Dari 10 Rekanan yang Dipanggil Pansus DPRD Sumbar Hanya 3 yang Miliki Izin Penyedia Alat Kesehatan DPRD Sumbar (Foto: dok.Covesia)

Covesia.com - Menindaklanjuti indikasi penyalahgunaan dana Covid-19, Pansus Dewan Perwakilan Rakyat Daerah (DPRD) Sumbar memanggil 10 rekanan. Dari 10 yang dipanggil hanya 3 yang memiliki izin penyedia alat kesehatan. 

"Sebenarnya, ada 11 perusahaaan dipanggil yang menjadi rekanan. Namun, satunya lagi tidak bisa hadir karena sedang berhalangan sakit. Dari 10 perusahaan, hanya 3 perusahaan yang punya izin penyedia alat kesehatan atau PAK, selebihnya tidak punya," ungkap Wakil Ketua Pansus DPRD Sumbar Nofrizon, Kamis (25/2/2021).

Pertemuan dengan rekanan digelar tertutup di Gedung DPRD Sumbar.
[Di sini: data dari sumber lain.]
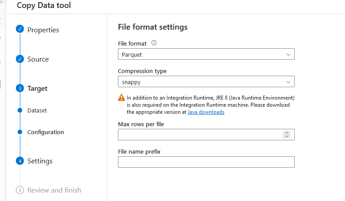Image resolution: width=345 pixels, height=201 pixels.
Task: Click the Target step number 3 badge
Action: pos(20,88)
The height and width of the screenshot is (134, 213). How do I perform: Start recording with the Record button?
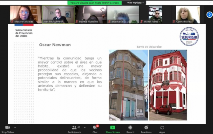tap(130, 128)
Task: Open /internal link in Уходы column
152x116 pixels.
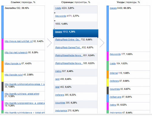Action: (x=114, y=73)
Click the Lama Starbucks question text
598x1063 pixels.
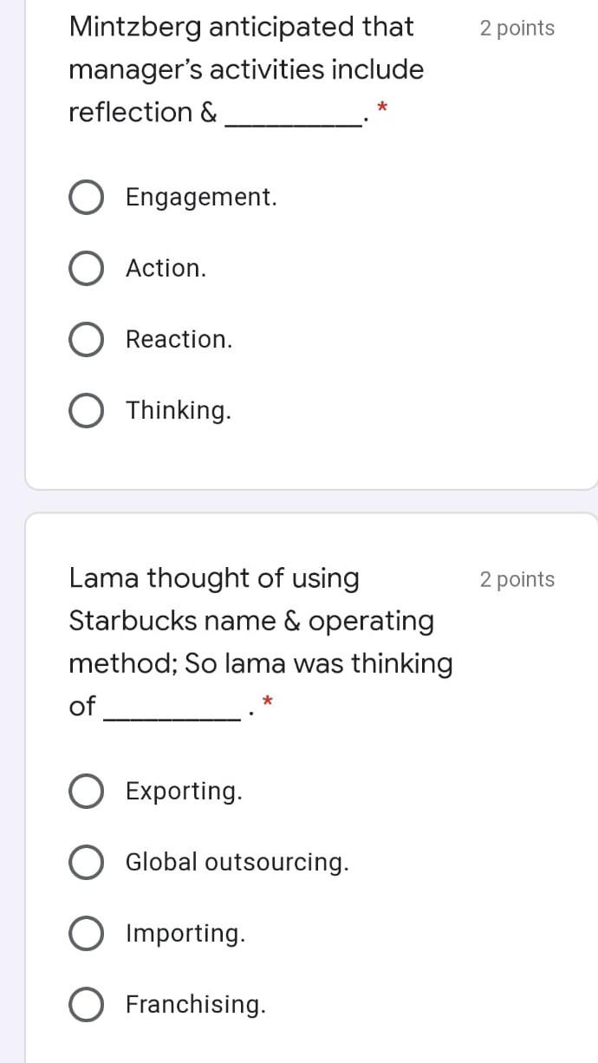pyautogui.click(x=260, y=642)
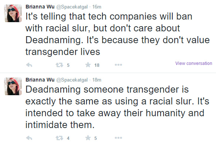Viewport: 216px width, 145px height.
Task: Open the 16m timestamp of the first tweet
Action: (x=97, y=7)
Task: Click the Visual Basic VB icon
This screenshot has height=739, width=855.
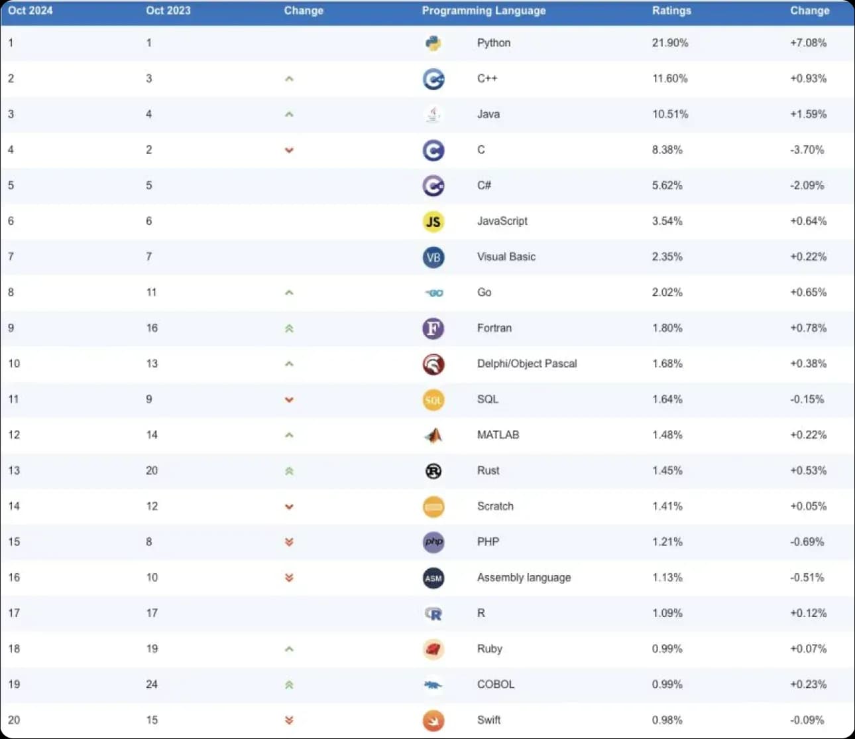Action: 433,257
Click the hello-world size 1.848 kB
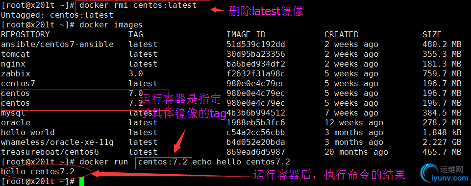The image size is (471, 186). coord(442,132)
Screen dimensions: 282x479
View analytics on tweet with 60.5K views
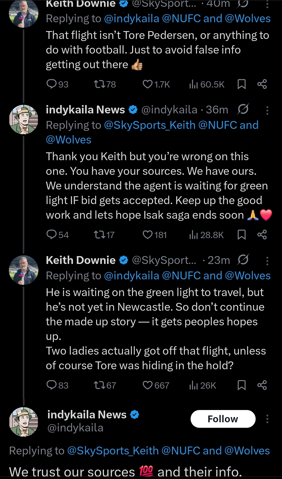point(193,84)
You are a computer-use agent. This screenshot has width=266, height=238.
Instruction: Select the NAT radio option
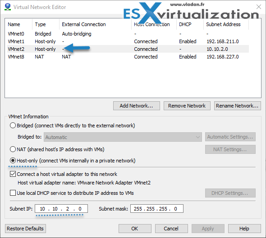click(13, 149)
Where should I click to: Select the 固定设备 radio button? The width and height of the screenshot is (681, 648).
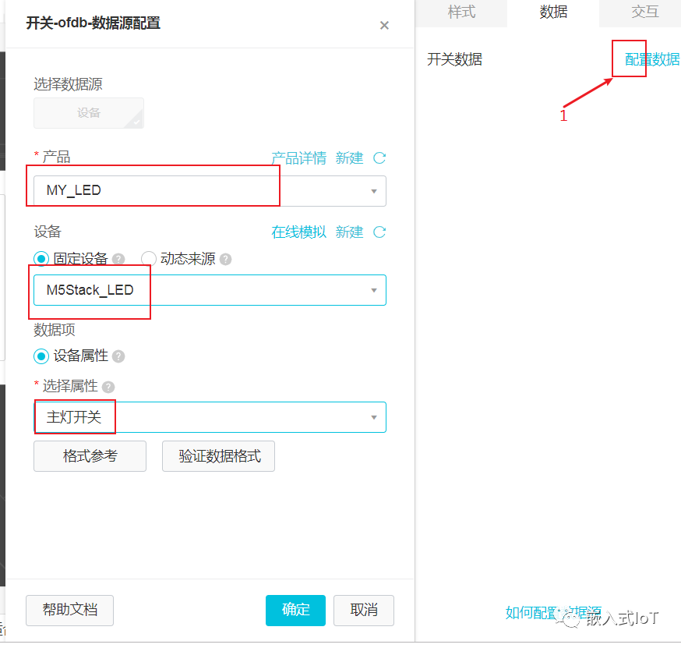[x=41, y=259]
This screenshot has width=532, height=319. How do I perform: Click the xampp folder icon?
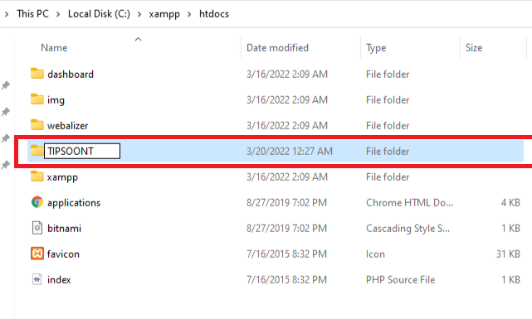coord(37,176)
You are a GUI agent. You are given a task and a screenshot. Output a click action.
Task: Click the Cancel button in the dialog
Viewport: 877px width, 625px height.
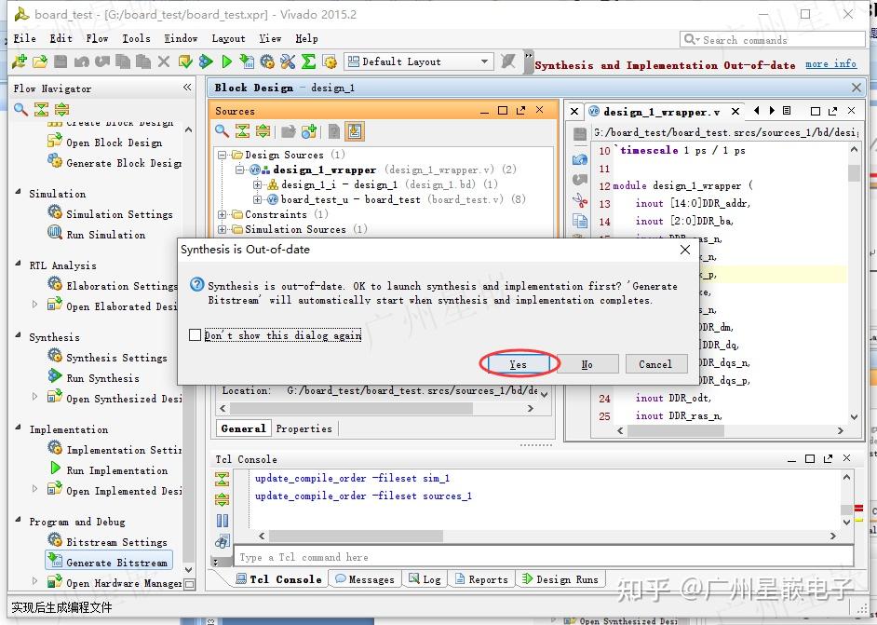click(655, 364)
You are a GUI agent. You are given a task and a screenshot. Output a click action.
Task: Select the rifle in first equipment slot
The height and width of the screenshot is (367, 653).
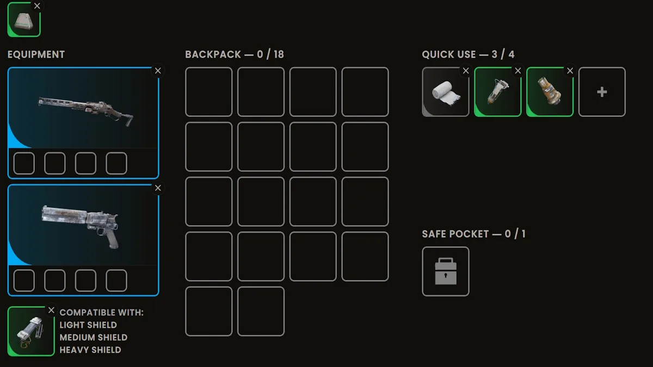point(83,108)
Semua perusahaan berada dalam daerah, namun memang ada yang dapat diterima karena ada perusahaan yang membuat baju kaos, sepatu atau lainnya. Namun untuk pembuatan azmat, handzanitizer, dan sejenisnya tentu tidak sesuai perizinannya.

Dijelaskan Nofrizon hanya 3 perusahaan yang mendapatkan izin hingga ke Kementerian Kesehatan. Sementara yang lain hanya mendapatkan izin sampai tingkat provinsi. Sebagian tidak ada pengalaman.

"Untuk pengadaan handzanitizer saja sudah 4,9 miliar temuannya, itu baru yang diaudit BPK, belum lagi yang lain macam-macam seperti thermogun, hazmat dan lainnya," imbuhnya. 

Lebih lanjut,  pansus akan memberikan rekomendasi. Saat ini rekomendasi belum diputuskan. Rekomendasi tergantung dengan lobi bersama fraksi lain nantinya.